Несолоно хлебавши, Арина отправилась домой. Когда она вошла в квартиру, то почувствовала сильный запах жареного лука, чеснока и специй. Олег был на кухне.
– Это ты? А что так рано? – Олег продолжал колдовать у плиты. – Сказала, не раньше половины десятого. А сейчас только восемь. У меня еще не готово.
Олег готовил очень редко, но если брался за дело, то на столе появлялись какие-то сложные блюда, требовавшие, как он говорил, исключительно мужской руки. Вот и сейчас на плите что-то кипело, в духовке – томилось, а Олег, надев очки, изучал рецепт в любимой книге Похлебкина «Национальные кухни наших народов».
– Сколько времени тебе еще надо?
– Минут двадцать.
– Прекрасно, я как раз приму душ и приведу себя в порядок.
– И то правда. А то вид у тебя – хоть сейчас сажай в телегу и вози по городу народу в назиданье! – Олег наконец оторвался от готовки и взглянул на нее.
– В телегу? В назидание? У тебя, дорогой друг, не температура ли? Или ты тут на кухне перегрелся, – подойдя к мужу, Арина пощупала его лоб.
– Ничего не перегрелся, отстань. А по городу возили провинившихся женщин, измазав их дегтем и вываляв в перьях. Ты посмотри на себя! Где это тебя так угораздило?
Арина взглянула в зеркало. Ее одежда во многих местах была вымазана в земле, а к влажной после дождя земле прилип тополиный пух, обильно припорошивший парк в это время года. Арина сняла одежду, скептически осмотрела ее и, свернув, сунула в мусорный мешок: и брюки и свитер были не только измазаны, но она умудрилась еще и порвать их в нескольких местах, лазая под кустами.

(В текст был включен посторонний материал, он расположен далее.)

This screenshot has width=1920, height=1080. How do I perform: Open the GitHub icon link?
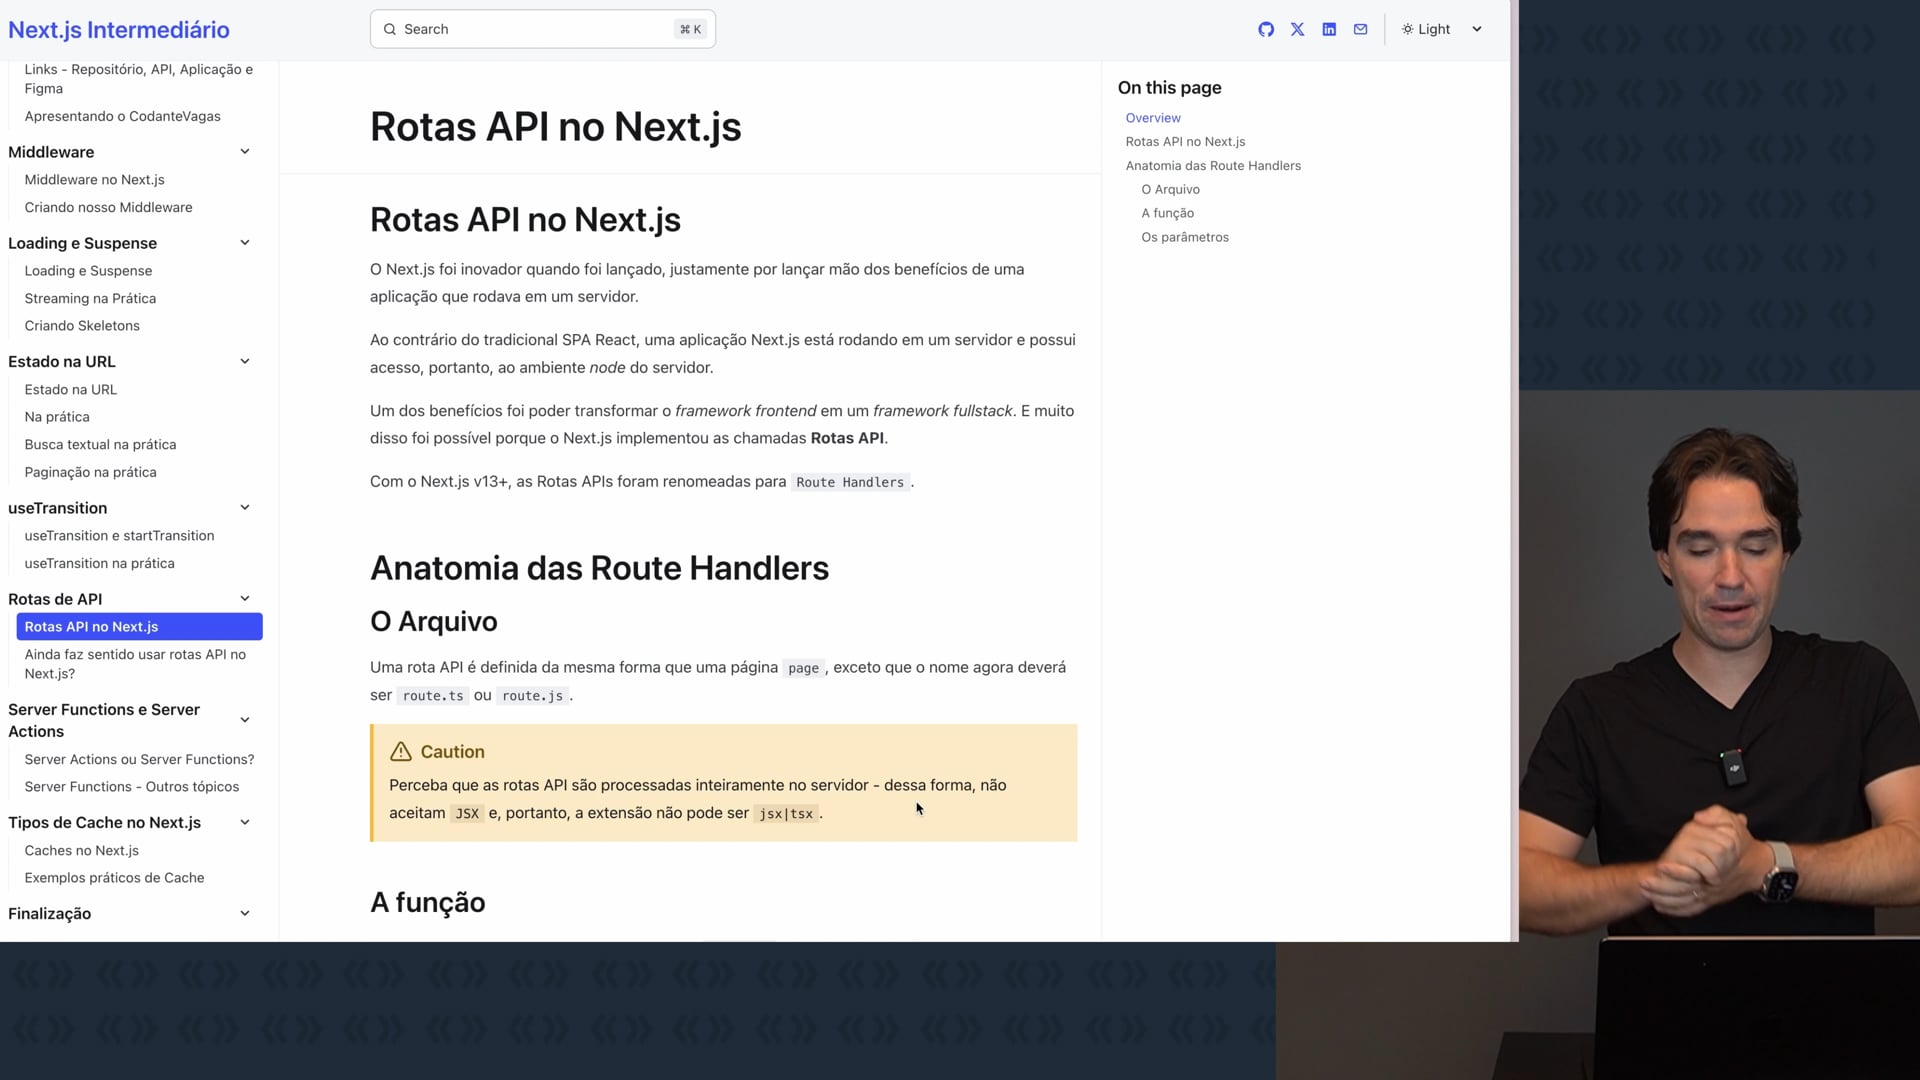pos(1266,29)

– Вот накормишь, тогда расскажу.
Через полчаса раздался радостный призыв Олега: «Le diné est servi!»
– Это что, чахортма?
– Не чахортма, а чихиртма, портняжка!
За Ариной наблюдалось странное свойство – коверкать слова. Даже когда она знала, как правильно сказать, все равно умудрялась, как говорил муж, вывернуть слово наизнанку. За это он и называл Арину горе-портняжкой. Вот и сейчас она неправильно назвала одно из своих самых любимых блюд.
– Да, на ночь есть баранину, это, конечно, то, что нужно для здоровья, – не удержалась Арина.
– Не ешь, отдай мне свою порцию и иди делай свой круг вокруг озера, – возмутился он. – Вы, мадам, редкостная зануда и неблагодарная свинья. Муж, падая от усталости, устраивает вам пиршество, а вы, вместо того чтобы сказать «спасибо, мой дорогой», читаете ему нотации.
– Ты прав, я бестактная свинья, признаю, – не стала спорить Арина, опасаясь, как бы Олег и взаправду не отобрал у нее тарелку.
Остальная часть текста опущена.